Raggiunto da SOLDI, il professor Bianchi, pur mantenendo fede al suo stile diplomatico, ha sottolineato a voce ferma quanto oggi sia “importante riflettere sul futuro di un gruppo federato come Ubi valutando, da un lato, l’opportunità di avere una holding che controlli le banche del gruppo al 100% (o quasi) o, dall’altro, l’ipotesi di fidelizzare ulteriormente la clientela”.
Come? Aprendo il capitale ad azionisti di minoranza locali. “Ubi Banca” continua Bianchi “deve valutare questo punto di vista.
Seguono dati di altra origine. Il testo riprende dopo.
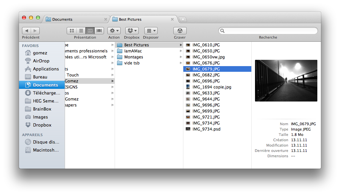Open the Dropbox toolbar menu
Screen dimensions: 340x195
pos(132,31)
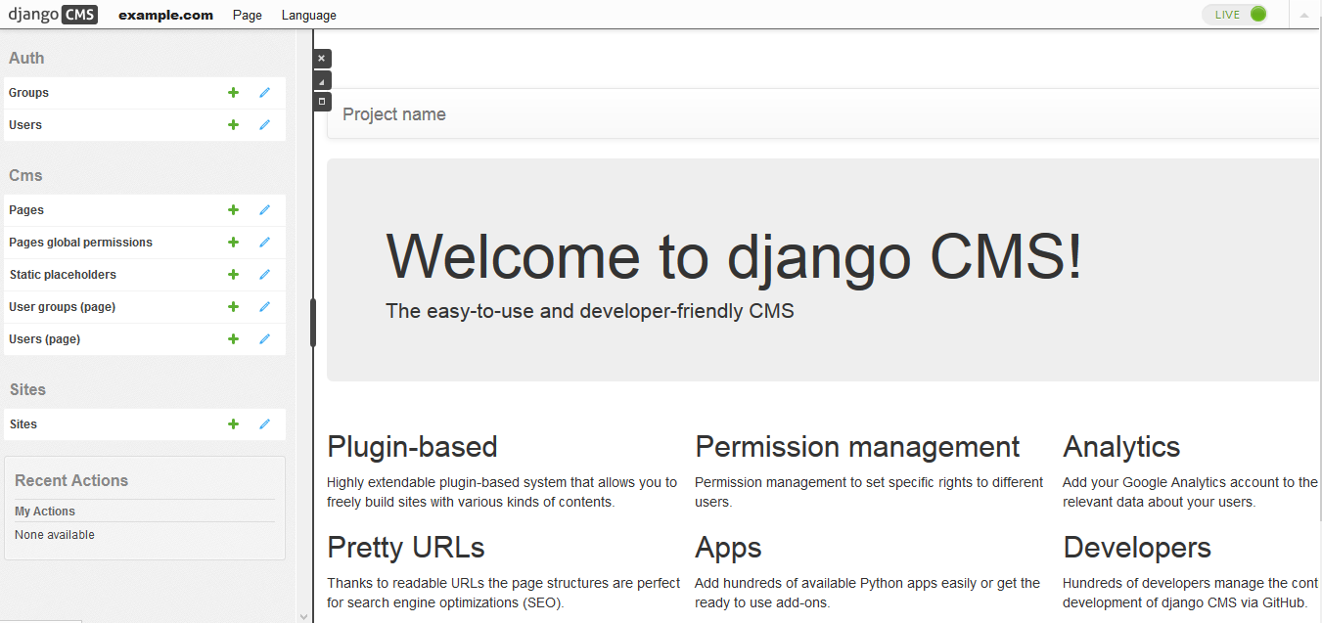
Task: Toggle the LIVE publish switch
Action: pos(1235,14)
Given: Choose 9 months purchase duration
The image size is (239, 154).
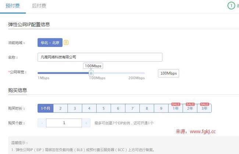Looking at the screenshot, I should (161, 108).

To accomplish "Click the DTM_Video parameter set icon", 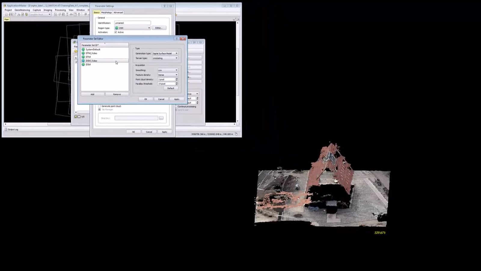I will coord(83,53).
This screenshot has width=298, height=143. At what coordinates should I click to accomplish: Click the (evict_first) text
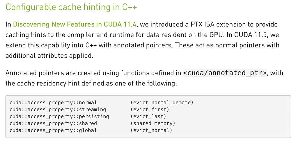150,110
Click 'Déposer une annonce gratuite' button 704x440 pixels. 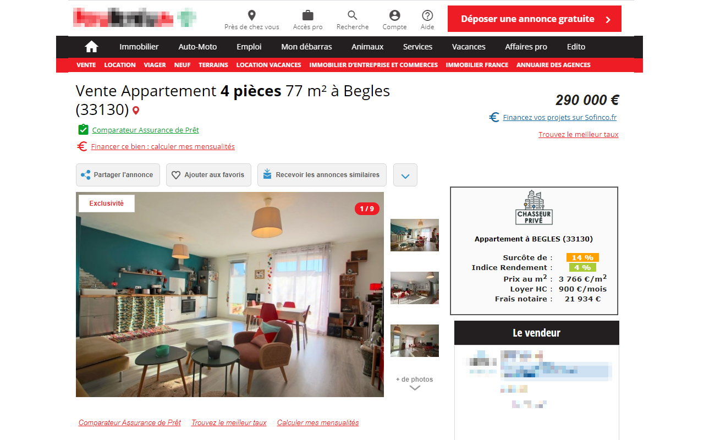click(535, 19)
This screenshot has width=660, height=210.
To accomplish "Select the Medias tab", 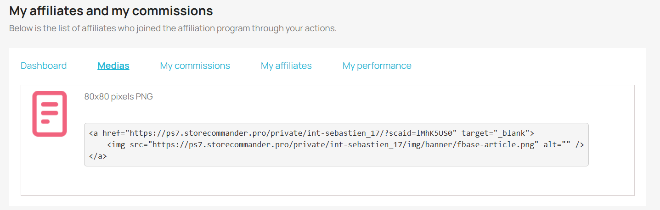I will click(x=113, y=66).
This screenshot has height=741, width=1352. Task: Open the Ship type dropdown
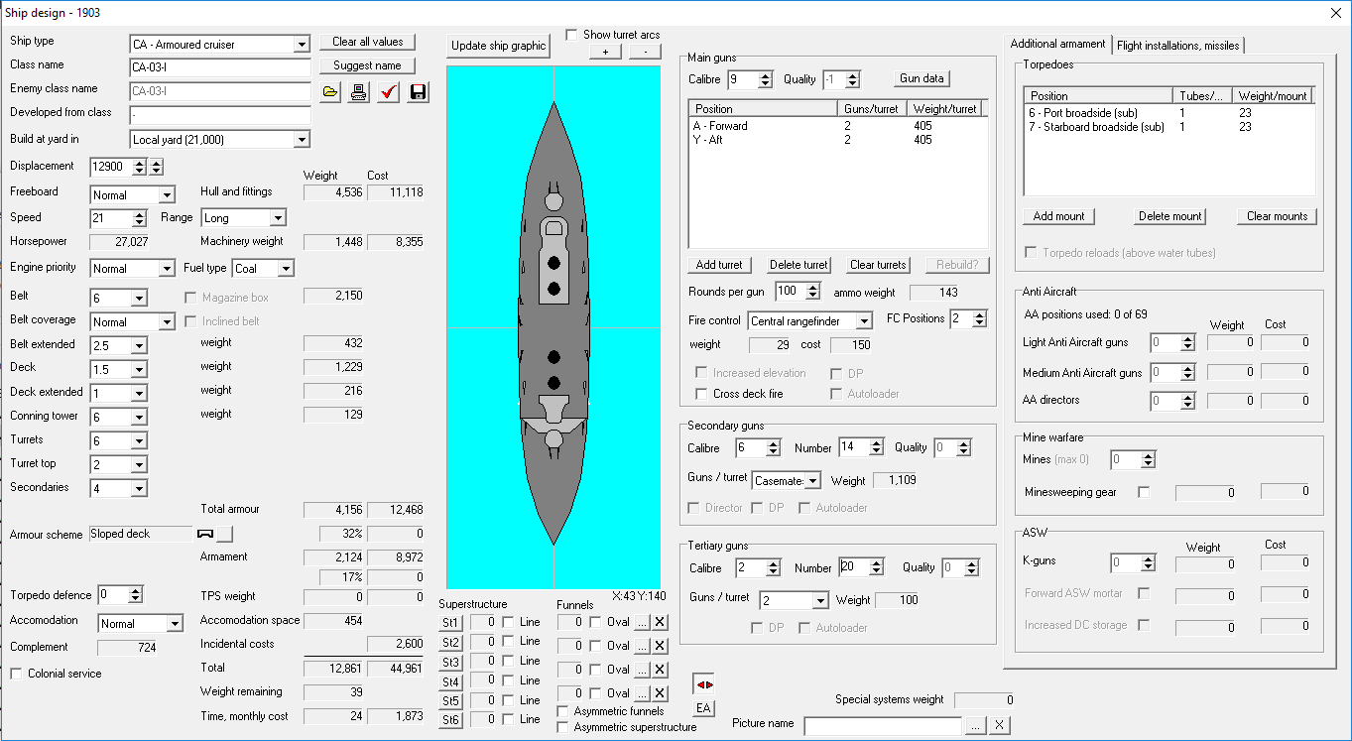[x=302, y=45]
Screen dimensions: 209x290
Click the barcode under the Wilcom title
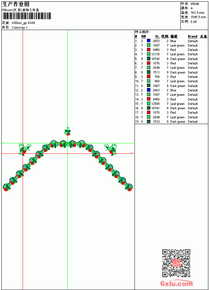tap(26, 16)
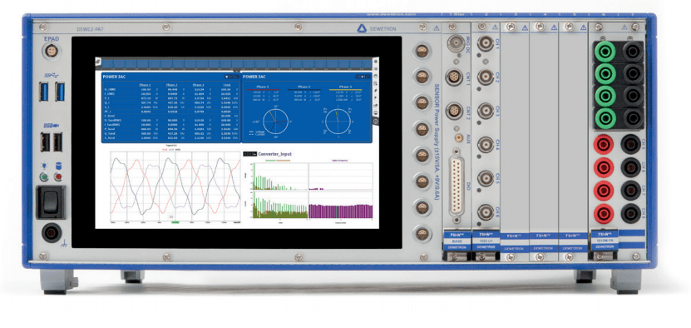Click the CH1 BNC connector

coord(486,43)
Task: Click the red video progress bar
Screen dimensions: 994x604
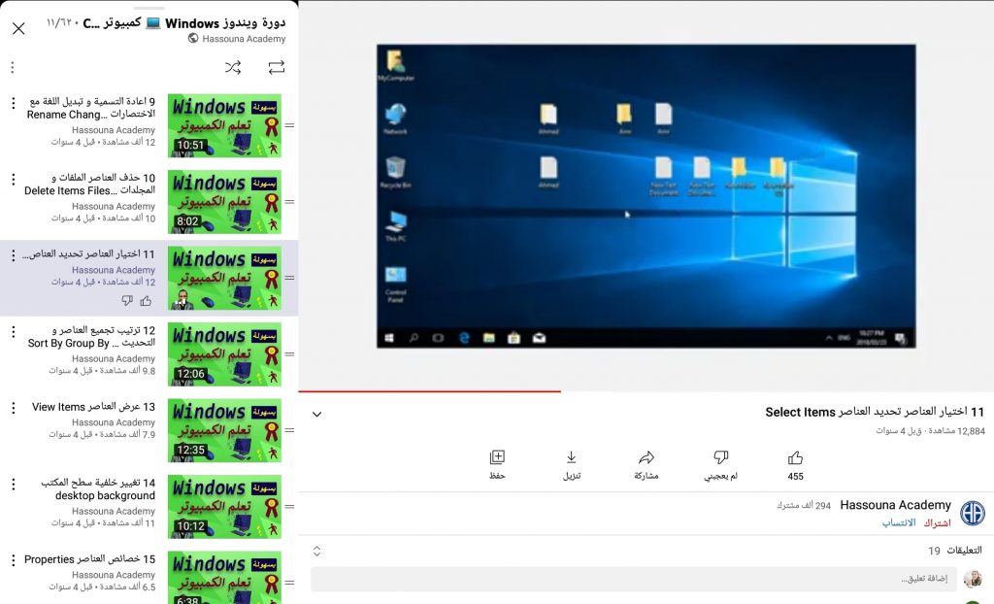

Deve chiedersi se la fidelizzatone della clientela non sarebbe più fortificata se ci fosse la possibilità di diventare anche soci di minoranza. Tutto questo non andrebbe a incidere sull’attuale maggioranza del gruppo”.
Tancredi Bianchi, infatti, chiarisce a SOLDI che l’idea esposta nel corso del suo intervento non va a minare gli attuali equilibri di maggioranza che “rimarrebbero tali. Quello che mi chiedo, e che il gruppo deve chiedersi, è se un cliente di Brescia (ad esempio) non sia più contento nel caso fosse anche socio”.
Un tema, questo della fidelizzazione, che non può e non deve essere sottovalutato da una realtà “popolare” come Ubi che ha fatto del legame con il territorio un suo punto di forza.
Ma proprio quel legame oggi sembra essere in parte cambiato come sottolinea ancora il professor Bianchi: “molti degli azionisti, intervenuti nel corso dell’assemblea del 24 aprile, hanno in parte lamentato un cambiamento nel rapporto con la banca, un rapporto non più così familiare”.
E nasce proprio da questa riflessione e dalla sensazione che sia possibile migliorare l’organizzazione della politica di raccolta dei capitali di rischio il dubbio esposto da Bianchi nel corso dell’assemblea che “un gruppo federato come Ubi sia preferibile formato da banche controllate, ma con proprie minoranze differenziate” scrive nel suo intervento. “Se cioè abbia senso che la migliore gestione del capitale proprio e il più penetrante legame con il territorio debba o possa prevedere: la Popolare di Bergamo con minoranze in prevalenza orobiche; il Banco di Brescia con minoranze in prevalenza bresciane; la Popolare di Ancona con minoranze in prevalenza marchigiane e così via”.
Un dubbio al quale Tancredi Bianchi non dà una risposta esplicita e alla domanda “Crede che quella da lei indicata sia la strada giusta per Ubi?” risponde con un diplomatico “Non lo so. Sarà opportuno rifletterne con calma nei prossimi mesi” chiarisce a SOLDI. “Sarà necessario valutare e decidere se seguire la via della banca unica come Unicredit, o una via differente, come magari quella di cui ho parlato in assemblea”. Il professor Bianchi, infatti, non pretende che la sua proposta (termine a lui non gradito, preferisce parlare di “idea”) sia presa come la soluzione di tutti i problemi, ma solo che sia spunto di riflessione. “Non voglio esprimre un parere su quale sia la strada giusta” ribadisce al telefono l’azionista di Ubi “anche perché mi mancano elementi di giudizio. Ho solo posto la questione”.